Loan growth was lower than the bank's and the market's expectations, and loan demand remained weak in a high-interest-rate environment.

Excluding the impact of forex and other factors, the company's customer loans at the end of 2Q24 increased slightly QoQ, with the incremental mainly coming from the CIB segment. The WRB segment continued to be dragged down by mortgage loans. Customer deposits at the end of 2Q24 increased by 2% QoQ, mainly from the CIB segment's CASA deposits and the WRB segment's time deposits. Standard Chartered's average interest-bearing assets in 2Q24 fell by 4% QoQ, mainly due to further pressure on the asset side structure and a decrease in low-yield government bonds.

Non-interest income was slightly lower than the bank's and the market's expectations, with financial markets and wealth management remaining the two main drivers of strong performance.

As the company provided a more positive guidance for financial market, wealth management, and banking revenue in June, the market has already fully taken this into account for this quarter's non-interest income. Nevertheless, Standard Chartered continued to maintain strong growth in non-interest income in 2Q24. The financial markets, wealth management, and banking segments of the company increased by -9%, +25%, and 9% YoY respectively. 2Q24 financial market business fell due to a high base in 2Q23, with episodic revenue down 45% YoY, but flow revenue, which can better reflect the company's endogenous growth, increased by 8% YoY. The company's wealth management business continues to grow strongly, with 0.065 million new affluent customers (Affluent NTB) and net inflows of affluent customer assets (Affluent NNM) of USD 13 billion. AUM of affluent customers increased by 5% QoQ to USD 294 billion.

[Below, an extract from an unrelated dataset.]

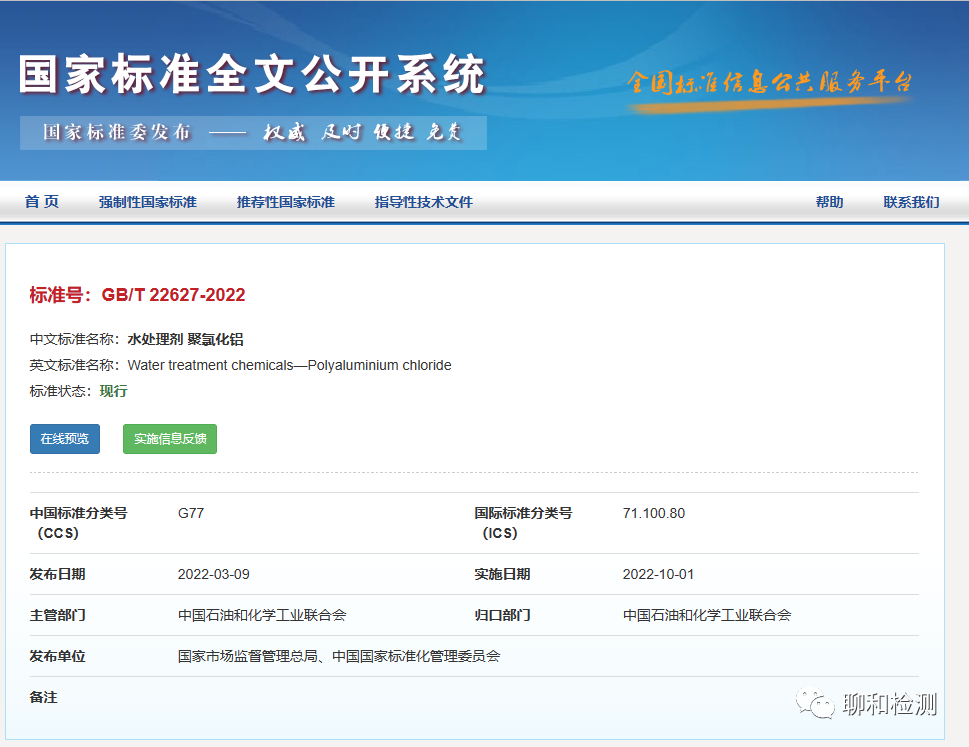Click the English name Water treatment chemicals text
The width and height of the screenshot is (969, 747).
pyautogui.click(x=289, y=365)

Operating expenses were better than the bank's and the market's expectations. The company expects expenses to increase slightly in the second half of the year.

The company's operating expenses increased by 2.1% YoY and 3.6% QoQ in 2Q24, mainly due to the annual staff salary adjustment in April and the company's business expansion due to strong customer demand. The company stated at the earnings conference that due to the increased investment, the level of expenses in the second half of the year may slightly increase compared with 2Q24, but the magnitude is not significant, only about several tens of millions of US dollars.

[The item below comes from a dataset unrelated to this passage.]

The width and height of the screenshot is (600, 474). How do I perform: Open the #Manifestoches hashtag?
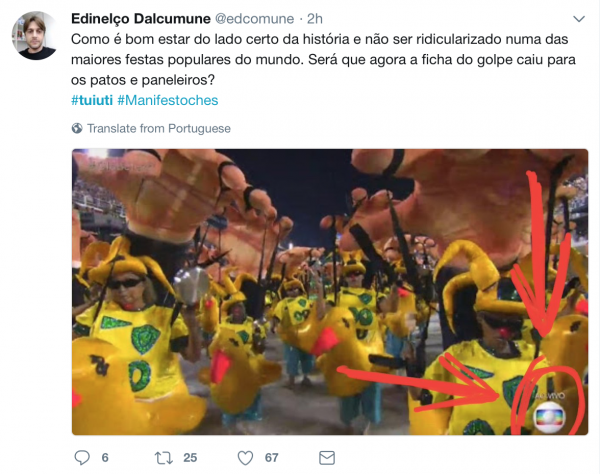pos(168,100)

Credit impairment was significantly better than the bank's and the market's expectations.

The company's credit impairment in 2Q24 was USD 0.073 billion, and the bank estimated the credit cost to be about 10bp, a decrease of 14bp QoQ. Looking at the business segments, the credit impairment of the CIB segment remained low, and benefited from the upward rating adjustment of some sovereign exposures this quarter (partially accounted for in the Enterprise Center); the WRB segment was the main source of the bank's credit impairment, but remained relatively stable QoQ; the Ventures segment fell QoQ and was mainly due to the company's tight credit standards for the Mox virtual bank and improvement in asset quality. At the end of 2Q24, the company's non-performing loans decreased by USD 0.1 billion QoQ to USD 2.5 billion, and the exposure to CG12 and early alerts increased by USD 0.1 billion QoQ to USD 1 billion and USD 5 billion respectively.

The CET1 capital adequacy ratio was better than the bank's and market's expectations and announced a USD 1.5 billion share buyback.

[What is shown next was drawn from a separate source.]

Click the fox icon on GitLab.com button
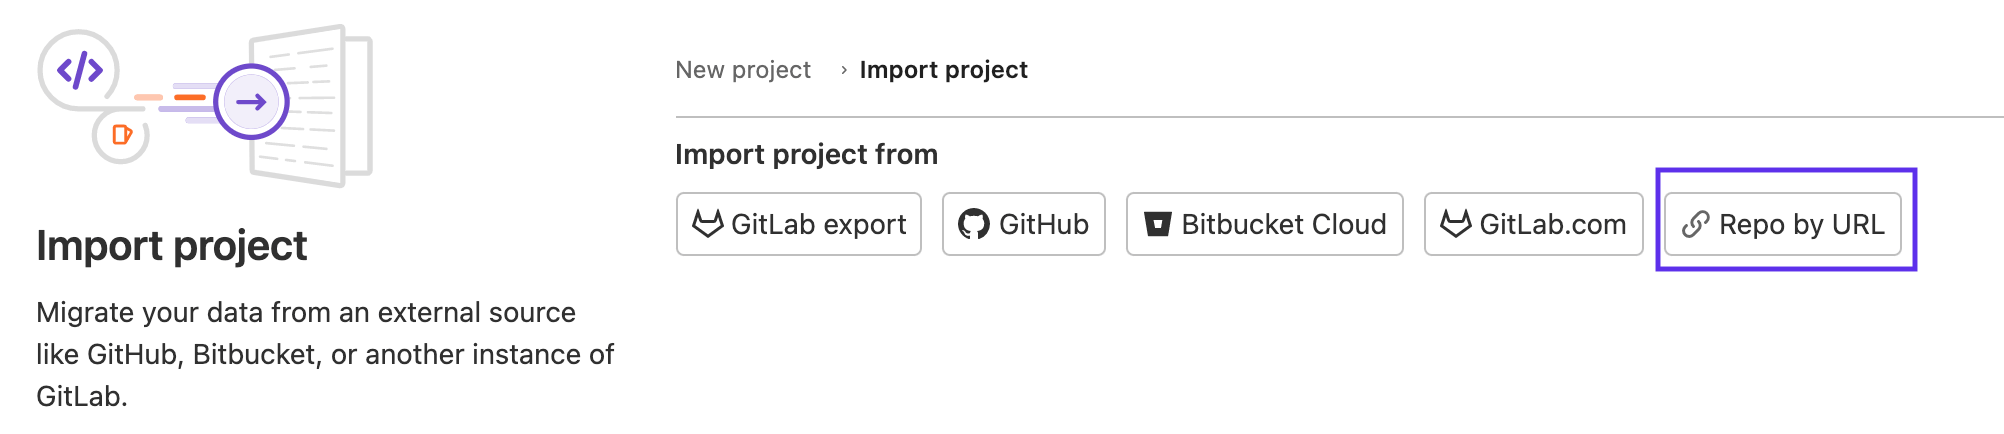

At the end of 2Q24, the company's core tier one capital (CET1) adequacy ratio was 14.6%, up 1.0ppt QoQ, mainly due to the company's continued good profitability and a decrease in RWA. The company's RWA fell by 4% QoQ at the end of 2Q24, mainly due to the upward rating adjustment of some sovereign exposures and a decrease in market risk RWA. The company announced a mid-term dividend of USD 0.09 per share and announced the largest share buyback in its history of USD 1.5 billion.

It raised its 2024E revenue guidance and reiterated its goal of achieving a minimum of 12% adjusted ROTE by 2026E.

This quarter, the company raised its 2024E full-year adjusted operating revenue growth rate guidance from 'close to the upper limit of the 5-7% range' to 'above 7%' and reiterated its target of having less than USD 12 billion in adjusted operating expenses and achieving an adjusted ROTE of 12% by 2026E.

The translation is provided by third-party software.